Security and Privacy Statement

Overview

kervehrt provides two types of Apps on the Atlassian Marketplace.

  • Downloadable products or Server Apps that are installed in a server instance of the applicable Atlassian product hosted and managed by the client. These are our Server Apps.

  • Hosted Apps for Atlassian Cloud products that are delivered via the Atlassian Connect framework. These are our Cloud Apps.

This policy applies to the kervehrt Cloud Apps only.

Data Storage and Facilities

kervehrt uses AWS to host its cloud-hosted add-on components. kervehrt are responsible for provisioning, monitoring and maintaining the AWS infrastructure required to support our Cloud Apps.

Log information is stored on Elastic Cloud hosted on AWS.

Stored JIRA Data

Unless specifically highlighted below kervehrt do not store our customer data which instead is stored in the Atlassian Cloud Product that the add-on applies to. The data stored in the Atlassian Cloud Product is covered by the Atlassian Cloud Policy which can be found here.

Exceptions for all Cloud Apps

Account Data: Our Cloud Apps store data provided and generated by Atlassian, that are required for license validation, contract administration, and communication with the customer instance.

Session Data: Our Cloud Apps store data resulting from each customer's use of the service and is distinguished from Customer Uploaded Data. This data is anonymized. Therefore, we cannot identify the end user this data relates to.

Analytics: We use Google Analytics to allow us to analyze behavior patterns that ultimately lead to product improvements. It is exclusively used in order to improve our service. It does not contain any Customer Uploaded Data or Operational Data. kervehrt only capture the page that is viewed and the referrer along with the tenant identifier. There is additionally individual and organizational data that Google Analytics records, kervehrt do not intend to use this data.
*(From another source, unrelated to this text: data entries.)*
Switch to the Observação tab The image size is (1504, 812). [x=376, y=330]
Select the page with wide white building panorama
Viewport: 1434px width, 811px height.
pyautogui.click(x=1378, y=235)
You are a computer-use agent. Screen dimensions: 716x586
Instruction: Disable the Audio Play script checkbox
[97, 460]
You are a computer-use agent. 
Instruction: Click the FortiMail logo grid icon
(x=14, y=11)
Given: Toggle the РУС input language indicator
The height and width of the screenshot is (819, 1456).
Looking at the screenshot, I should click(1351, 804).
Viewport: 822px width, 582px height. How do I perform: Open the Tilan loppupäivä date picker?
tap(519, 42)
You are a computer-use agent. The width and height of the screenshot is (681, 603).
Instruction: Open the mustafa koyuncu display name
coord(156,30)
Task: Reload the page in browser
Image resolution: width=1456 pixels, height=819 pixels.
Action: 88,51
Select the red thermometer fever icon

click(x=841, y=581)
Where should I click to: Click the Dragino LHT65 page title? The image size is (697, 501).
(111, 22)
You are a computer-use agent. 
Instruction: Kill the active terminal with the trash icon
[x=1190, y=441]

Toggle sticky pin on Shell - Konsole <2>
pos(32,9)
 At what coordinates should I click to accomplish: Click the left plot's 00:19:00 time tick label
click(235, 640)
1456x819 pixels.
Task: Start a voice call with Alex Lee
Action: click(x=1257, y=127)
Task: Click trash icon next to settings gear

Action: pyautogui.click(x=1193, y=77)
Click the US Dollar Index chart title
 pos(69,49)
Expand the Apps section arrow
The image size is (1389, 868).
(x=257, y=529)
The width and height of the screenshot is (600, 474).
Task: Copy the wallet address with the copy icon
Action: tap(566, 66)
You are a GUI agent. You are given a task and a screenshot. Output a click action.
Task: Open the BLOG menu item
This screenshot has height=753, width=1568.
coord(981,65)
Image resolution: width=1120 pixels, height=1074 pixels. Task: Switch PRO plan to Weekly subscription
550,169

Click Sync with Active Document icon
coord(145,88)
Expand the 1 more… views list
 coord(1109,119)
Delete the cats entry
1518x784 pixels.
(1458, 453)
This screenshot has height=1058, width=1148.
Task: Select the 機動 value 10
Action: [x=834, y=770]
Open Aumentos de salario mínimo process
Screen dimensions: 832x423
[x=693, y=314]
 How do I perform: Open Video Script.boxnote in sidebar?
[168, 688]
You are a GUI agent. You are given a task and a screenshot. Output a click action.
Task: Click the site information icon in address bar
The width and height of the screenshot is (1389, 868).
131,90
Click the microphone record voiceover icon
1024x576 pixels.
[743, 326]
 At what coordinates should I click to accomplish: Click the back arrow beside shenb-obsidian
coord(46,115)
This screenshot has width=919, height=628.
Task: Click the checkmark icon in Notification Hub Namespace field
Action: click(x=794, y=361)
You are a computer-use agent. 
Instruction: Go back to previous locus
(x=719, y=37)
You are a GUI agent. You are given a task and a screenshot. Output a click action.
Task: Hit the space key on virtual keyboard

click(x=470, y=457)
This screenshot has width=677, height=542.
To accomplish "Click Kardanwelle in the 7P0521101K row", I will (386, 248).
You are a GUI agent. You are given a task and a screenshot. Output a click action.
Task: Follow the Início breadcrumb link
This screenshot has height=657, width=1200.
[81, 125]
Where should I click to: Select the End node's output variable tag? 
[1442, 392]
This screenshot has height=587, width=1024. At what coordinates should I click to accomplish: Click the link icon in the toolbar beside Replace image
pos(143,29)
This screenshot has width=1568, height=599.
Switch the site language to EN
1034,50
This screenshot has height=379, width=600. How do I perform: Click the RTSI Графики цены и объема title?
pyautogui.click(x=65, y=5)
Error Logs data: Our Cloud Apps track errors of our Cloud Apps' resources executed in the end users' browsers in real-time. This includes, for example, AddOnKey, ClientKey, BaseUrl, anonymized TrackingID, error messages and information about the environment such as browser type, browser version and operating system. It is exclusively used in order to improve our service. Errors from JavaScript in our cloud applications are sent to Sentry.IO to alert kervehrt support. The data sent to Sentry.IO includes organizational data but no individual data.

Metrics: Application metrics are sent to Datadog for analysis and reporting in order for us to monitor the application's performance. This will include anonymized organizational data but no individual data.

Data Location

Data is stored in the following AWS Regions us-west-2, eu-west-1, us-east-1 & eu-west-2

Encryption

We encrypt sensitive data at rest in our database using AES-256.

People and Access

Only kervehrt Developers or Support Engineers have access to the AWS platform hosting our Cloud Apps. They only have access to the application data to perform system or application support purposes.

HTTPS and SSH are the only protocols available to our cloud platform. SSH access is limited to kervehrt Support Engineers. SSH access is restricted to known trusted internal networks with key-based authentication.

Our platform is micro-service based which is also layered into public and internal/private. Each one of these services is responsible for its own data and provides its own access controls. We will also ship and monitor logs from these micro-services which we alert if abnormal behavior is detected.

Backups

Data stored in our AWS platform for all cloud Apps apart from SmartDraw is backed up every 4 hours with incremental backups. Daily backups of the entire platform are taken every 24 hours.